In contrast, using T-TAS, it is difficult to determine which drug is responsible for PL-AUC in patients treated with several drugs50). Therefore, the combined use of the T-TAS and VerifyNow system might be beneficial to determine antithrombotic therapy using several drugs as needed. An additional limitation of T-TAS is that the method of measurement is more complex and takes longer than that of VerifyNow, which produces results rapidly using a simple method. In the present study, many patients were excluded from the analysis because of the lack of T-TAS data (Supplementary Fig.1). As a result, is not easy to measure platelet-derived thrombogenicity using T-TAS, especially in emergency settings such as STEMI.
The present study is associated with several limitations. First, the sample size was too small to evaluate clinical outcomes. Moreover, the small sample size may have resulted in the limited statistical power. Second, although infarct size was evaluated based on peak CK and CK-MB levels, cardiac magnetic resonance imaging was not performed. Third, acute inflammatory responses after STEMI, T-TAS-based platelet-derived thrombogenicity, and the enzymatic infarct size correlated with each other; however, the correlation coefficients were low. Fourth, data on platelet-leukocyte aggregation, as measured using flow cytometry, were not obtained.

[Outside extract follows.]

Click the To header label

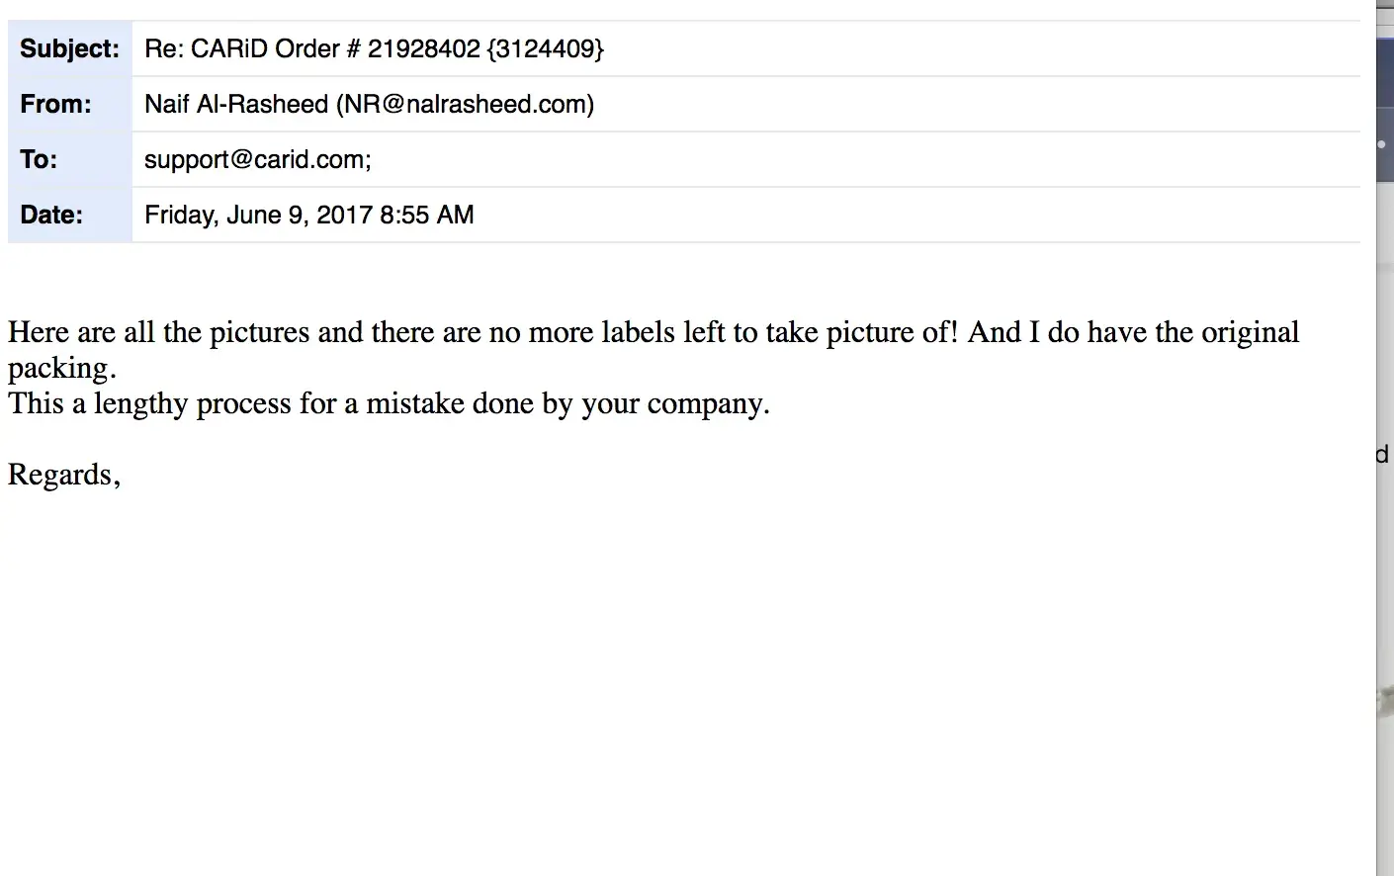[x=39, y=159]
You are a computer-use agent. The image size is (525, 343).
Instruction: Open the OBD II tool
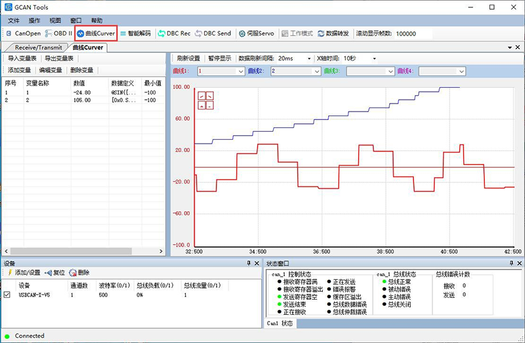pos(59,33)
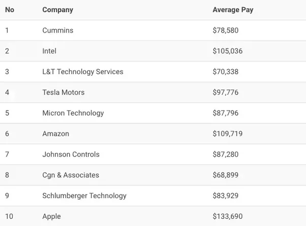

The peak leukocyte count was associated with T-TAS-based platelet-derived thrombogenicity during the acute phase of STEMI (on admission, during PPCI, and 2 weeks after STEMI). Patients with a high peak leukocyte count had high platelet-derived thrombogenicity and a large infarct size. Platelet-derived thrombogenicity may be involved in the mechanisms underlying the association between the acute inflammatory responses after STEMI and a poor clinical outcome.
The authors express their gratitude to the physicians and paramedics who participated in this study, particularly Takako Matsushita and Yuko Oda.
No funding supported the present study.
The authors declare no conflicts of interest.